Return, in their exact form, the lines that lie between the start of the data below and the line containing "Rafael dos Anjos (24, 2517)", with both ends included.
▶
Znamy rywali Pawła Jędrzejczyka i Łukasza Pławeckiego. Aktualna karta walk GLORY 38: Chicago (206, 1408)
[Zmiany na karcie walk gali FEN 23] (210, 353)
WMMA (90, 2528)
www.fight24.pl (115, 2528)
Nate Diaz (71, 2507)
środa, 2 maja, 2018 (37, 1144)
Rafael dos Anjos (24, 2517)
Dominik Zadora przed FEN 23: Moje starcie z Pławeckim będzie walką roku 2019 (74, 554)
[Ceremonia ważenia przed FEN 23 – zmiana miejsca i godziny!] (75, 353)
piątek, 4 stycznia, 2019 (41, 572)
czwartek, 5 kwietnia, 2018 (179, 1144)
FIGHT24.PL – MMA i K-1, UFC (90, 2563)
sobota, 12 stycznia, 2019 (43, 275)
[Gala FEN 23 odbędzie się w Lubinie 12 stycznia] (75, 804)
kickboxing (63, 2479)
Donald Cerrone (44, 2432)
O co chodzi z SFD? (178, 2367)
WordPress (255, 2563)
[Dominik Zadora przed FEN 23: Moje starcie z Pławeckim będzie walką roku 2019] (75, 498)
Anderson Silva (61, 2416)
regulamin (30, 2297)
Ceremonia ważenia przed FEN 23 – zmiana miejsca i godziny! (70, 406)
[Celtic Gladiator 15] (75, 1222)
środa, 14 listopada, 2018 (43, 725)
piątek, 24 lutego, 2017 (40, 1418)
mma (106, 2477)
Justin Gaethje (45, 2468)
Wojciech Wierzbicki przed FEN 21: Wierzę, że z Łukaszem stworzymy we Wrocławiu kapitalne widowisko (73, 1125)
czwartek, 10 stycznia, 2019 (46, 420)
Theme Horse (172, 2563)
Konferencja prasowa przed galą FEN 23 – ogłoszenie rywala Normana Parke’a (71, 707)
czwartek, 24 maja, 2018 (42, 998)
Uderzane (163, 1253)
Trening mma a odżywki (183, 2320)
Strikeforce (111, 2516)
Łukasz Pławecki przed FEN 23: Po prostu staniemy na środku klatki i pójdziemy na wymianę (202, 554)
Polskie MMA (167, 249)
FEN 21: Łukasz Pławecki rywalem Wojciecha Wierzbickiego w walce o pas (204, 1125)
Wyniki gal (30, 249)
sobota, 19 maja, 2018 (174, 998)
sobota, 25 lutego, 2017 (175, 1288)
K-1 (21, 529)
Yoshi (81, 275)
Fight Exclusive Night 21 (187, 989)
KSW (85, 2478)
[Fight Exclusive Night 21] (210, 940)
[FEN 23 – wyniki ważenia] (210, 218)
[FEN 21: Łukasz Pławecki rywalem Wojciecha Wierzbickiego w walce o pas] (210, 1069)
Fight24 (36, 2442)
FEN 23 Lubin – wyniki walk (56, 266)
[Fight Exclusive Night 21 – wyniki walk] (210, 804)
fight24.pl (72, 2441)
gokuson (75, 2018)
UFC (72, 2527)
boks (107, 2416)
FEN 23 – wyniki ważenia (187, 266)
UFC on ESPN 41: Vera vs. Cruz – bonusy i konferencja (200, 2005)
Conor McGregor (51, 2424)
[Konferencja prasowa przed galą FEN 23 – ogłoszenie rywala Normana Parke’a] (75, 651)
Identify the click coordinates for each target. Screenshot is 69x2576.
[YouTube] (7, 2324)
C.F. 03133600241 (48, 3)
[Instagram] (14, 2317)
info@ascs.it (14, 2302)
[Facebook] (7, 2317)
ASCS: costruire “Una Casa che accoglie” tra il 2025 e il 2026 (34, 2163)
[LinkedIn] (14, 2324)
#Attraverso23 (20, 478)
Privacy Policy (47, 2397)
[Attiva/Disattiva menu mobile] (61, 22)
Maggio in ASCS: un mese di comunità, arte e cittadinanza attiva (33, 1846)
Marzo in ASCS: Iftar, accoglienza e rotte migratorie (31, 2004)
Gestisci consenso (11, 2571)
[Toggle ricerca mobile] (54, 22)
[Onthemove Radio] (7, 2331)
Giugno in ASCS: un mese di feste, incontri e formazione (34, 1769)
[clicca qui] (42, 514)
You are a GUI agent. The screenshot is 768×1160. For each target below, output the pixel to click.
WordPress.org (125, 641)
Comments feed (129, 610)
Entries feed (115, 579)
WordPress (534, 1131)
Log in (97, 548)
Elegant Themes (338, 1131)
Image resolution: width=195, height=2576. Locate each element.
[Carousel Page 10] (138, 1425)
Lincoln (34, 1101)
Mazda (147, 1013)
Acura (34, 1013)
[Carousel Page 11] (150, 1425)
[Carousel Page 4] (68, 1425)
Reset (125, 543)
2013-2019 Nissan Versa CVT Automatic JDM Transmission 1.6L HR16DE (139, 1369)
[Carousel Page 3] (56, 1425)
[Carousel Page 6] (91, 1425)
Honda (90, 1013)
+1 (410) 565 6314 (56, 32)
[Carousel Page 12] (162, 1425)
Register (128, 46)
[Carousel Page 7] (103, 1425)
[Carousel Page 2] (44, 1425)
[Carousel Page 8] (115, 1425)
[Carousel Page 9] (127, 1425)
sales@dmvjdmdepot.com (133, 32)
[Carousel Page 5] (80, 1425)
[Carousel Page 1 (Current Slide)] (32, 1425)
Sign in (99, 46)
◀
SOLUTION TO THIS PROBLEM:
Znamy rywali Pawła Jędrzejczyka i Łukasza Pławeckiego. Aktualna karta walk GLORY 38: Chicago (206, 1408)
[Zmiany na karcie walk gali FEN 23] (210, 353)
WMMA (90, 2528)
www.fight24.pl (115, 2528)
Nate Diaz (71, 2507)
środa, 2 maja, 2018 (37, 1144)
Rafael dos Anjos (24, 2517)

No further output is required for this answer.